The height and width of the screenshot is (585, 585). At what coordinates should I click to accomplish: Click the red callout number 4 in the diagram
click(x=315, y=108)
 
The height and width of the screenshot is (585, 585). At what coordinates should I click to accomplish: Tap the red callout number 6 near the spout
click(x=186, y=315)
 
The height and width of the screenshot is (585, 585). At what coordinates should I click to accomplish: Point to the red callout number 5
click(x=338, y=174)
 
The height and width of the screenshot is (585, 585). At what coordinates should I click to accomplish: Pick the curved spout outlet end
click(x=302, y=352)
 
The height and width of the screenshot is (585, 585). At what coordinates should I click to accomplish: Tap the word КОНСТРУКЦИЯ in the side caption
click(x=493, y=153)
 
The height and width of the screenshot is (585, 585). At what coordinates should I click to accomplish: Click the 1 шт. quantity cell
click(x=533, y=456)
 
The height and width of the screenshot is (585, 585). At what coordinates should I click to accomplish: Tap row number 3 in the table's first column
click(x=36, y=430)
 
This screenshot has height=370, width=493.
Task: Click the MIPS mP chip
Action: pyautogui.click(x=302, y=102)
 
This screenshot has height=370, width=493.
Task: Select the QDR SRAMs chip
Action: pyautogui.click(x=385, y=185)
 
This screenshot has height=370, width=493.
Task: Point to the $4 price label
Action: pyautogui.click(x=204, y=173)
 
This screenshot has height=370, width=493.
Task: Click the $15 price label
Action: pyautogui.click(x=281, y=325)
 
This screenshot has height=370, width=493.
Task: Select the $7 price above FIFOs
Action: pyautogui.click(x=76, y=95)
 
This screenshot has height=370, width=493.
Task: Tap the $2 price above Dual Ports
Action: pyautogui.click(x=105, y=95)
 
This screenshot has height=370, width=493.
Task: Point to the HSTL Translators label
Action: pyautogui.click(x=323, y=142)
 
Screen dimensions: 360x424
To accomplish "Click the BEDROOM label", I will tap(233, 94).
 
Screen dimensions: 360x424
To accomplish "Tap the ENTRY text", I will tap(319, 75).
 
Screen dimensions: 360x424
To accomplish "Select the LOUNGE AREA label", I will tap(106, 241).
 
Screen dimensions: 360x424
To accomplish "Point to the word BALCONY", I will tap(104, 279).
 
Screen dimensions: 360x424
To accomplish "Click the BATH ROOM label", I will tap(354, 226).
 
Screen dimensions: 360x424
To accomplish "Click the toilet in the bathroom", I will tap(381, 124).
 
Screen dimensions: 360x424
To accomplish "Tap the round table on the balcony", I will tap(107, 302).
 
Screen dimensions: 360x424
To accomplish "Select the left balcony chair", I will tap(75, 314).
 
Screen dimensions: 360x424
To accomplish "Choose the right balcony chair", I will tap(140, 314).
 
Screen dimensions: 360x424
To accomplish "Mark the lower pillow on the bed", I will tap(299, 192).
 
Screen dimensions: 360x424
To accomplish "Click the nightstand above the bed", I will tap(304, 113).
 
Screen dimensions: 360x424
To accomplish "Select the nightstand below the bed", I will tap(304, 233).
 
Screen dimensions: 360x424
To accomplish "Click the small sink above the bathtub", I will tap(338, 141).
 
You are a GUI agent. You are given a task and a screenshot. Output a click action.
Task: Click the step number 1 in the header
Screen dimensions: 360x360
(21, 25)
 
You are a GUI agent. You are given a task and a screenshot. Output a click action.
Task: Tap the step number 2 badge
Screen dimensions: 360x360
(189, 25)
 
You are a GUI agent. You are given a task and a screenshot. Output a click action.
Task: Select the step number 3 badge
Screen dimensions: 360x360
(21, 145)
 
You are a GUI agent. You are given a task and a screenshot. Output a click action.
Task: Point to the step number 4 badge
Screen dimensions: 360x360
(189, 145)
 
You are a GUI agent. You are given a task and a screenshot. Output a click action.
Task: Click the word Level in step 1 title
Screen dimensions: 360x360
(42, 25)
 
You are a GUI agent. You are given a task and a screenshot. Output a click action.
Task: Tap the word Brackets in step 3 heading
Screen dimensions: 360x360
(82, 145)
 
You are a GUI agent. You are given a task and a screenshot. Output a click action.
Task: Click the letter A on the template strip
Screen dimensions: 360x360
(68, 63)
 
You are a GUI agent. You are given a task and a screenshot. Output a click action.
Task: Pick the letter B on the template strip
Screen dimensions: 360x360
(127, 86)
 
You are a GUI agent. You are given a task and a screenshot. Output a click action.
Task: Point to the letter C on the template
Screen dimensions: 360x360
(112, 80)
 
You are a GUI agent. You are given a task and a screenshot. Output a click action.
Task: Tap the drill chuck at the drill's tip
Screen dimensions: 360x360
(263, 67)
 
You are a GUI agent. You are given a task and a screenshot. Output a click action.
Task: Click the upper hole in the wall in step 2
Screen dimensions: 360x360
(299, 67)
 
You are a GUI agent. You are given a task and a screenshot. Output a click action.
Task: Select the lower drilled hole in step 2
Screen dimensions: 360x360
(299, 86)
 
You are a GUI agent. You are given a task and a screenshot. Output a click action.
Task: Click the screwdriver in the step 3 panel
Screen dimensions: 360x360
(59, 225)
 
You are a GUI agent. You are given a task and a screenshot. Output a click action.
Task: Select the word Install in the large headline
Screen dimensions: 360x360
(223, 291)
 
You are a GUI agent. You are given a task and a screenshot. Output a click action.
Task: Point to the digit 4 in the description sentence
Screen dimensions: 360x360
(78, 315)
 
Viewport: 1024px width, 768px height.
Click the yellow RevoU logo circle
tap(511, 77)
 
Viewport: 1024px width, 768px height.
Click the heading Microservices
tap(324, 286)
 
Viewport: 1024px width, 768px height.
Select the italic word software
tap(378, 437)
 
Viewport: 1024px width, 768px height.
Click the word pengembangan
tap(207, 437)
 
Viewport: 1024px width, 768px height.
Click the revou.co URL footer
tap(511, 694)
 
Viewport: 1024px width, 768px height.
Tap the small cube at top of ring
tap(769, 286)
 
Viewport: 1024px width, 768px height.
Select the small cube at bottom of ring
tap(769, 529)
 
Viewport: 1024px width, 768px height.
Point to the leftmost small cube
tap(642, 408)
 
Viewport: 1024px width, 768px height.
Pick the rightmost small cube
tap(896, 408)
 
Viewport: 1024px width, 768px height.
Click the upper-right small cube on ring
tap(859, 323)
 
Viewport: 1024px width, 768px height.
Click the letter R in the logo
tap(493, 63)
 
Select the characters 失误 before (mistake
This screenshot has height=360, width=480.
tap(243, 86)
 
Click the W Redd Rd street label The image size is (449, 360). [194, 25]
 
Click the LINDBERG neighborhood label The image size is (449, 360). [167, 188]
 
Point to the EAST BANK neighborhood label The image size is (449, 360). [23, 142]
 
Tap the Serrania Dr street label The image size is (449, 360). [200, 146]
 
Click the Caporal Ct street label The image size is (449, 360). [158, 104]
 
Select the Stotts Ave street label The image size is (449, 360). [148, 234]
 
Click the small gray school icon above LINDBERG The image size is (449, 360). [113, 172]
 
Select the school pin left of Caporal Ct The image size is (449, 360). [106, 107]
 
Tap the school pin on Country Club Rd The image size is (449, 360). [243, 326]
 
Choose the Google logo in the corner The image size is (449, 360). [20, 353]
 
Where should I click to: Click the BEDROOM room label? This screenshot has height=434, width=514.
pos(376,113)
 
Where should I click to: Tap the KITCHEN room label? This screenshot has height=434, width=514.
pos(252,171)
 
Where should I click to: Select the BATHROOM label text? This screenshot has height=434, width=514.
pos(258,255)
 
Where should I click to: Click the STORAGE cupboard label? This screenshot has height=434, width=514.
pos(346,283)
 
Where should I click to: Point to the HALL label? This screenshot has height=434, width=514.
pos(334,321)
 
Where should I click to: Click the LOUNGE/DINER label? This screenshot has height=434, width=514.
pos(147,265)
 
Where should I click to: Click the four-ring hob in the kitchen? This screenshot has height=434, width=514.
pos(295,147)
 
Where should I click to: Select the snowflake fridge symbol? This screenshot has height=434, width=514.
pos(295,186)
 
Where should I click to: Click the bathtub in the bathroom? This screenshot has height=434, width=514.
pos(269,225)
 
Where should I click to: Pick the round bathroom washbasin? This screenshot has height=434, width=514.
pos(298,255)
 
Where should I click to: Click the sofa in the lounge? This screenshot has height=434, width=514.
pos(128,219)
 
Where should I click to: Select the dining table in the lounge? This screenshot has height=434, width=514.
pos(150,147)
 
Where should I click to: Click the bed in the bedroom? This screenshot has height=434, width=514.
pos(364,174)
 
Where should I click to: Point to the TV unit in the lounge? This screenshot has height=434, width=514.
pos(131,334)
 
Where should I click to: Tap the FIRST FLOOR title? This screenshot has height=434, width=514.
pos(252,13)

------------------------------------------------------------

- [Task statement]: Can you update the rows from the line containing "near the spout" through the line containing "click(x=493, y=153)", inclusive, so that "callout" becomes "marker" and nothing else changes? Return only those rows.

- [Complete answer]:
The height and width of the screenshot is (585, 585). At what coordinates should I click to accomplish: Tap the red marker number 6 near the spout
click(x=186, y=315)
 
The height and width of the screenshot is (585, 585). At what coordinates should I click to accomplish: Point to the red marker number 5
click(x=338, y=174)
 
The height and width of the screenshot is (585, 585). At what coordinates should I click to accomplish: Pick the curved spout outlet end
click(x=302, y=352)
 
The height and width of the screenshot is (585, 585). At what coordinates should I click to accomplish: Tap the word КОНСТРУКЦИЯ in the side caption
click(x=493, y=153)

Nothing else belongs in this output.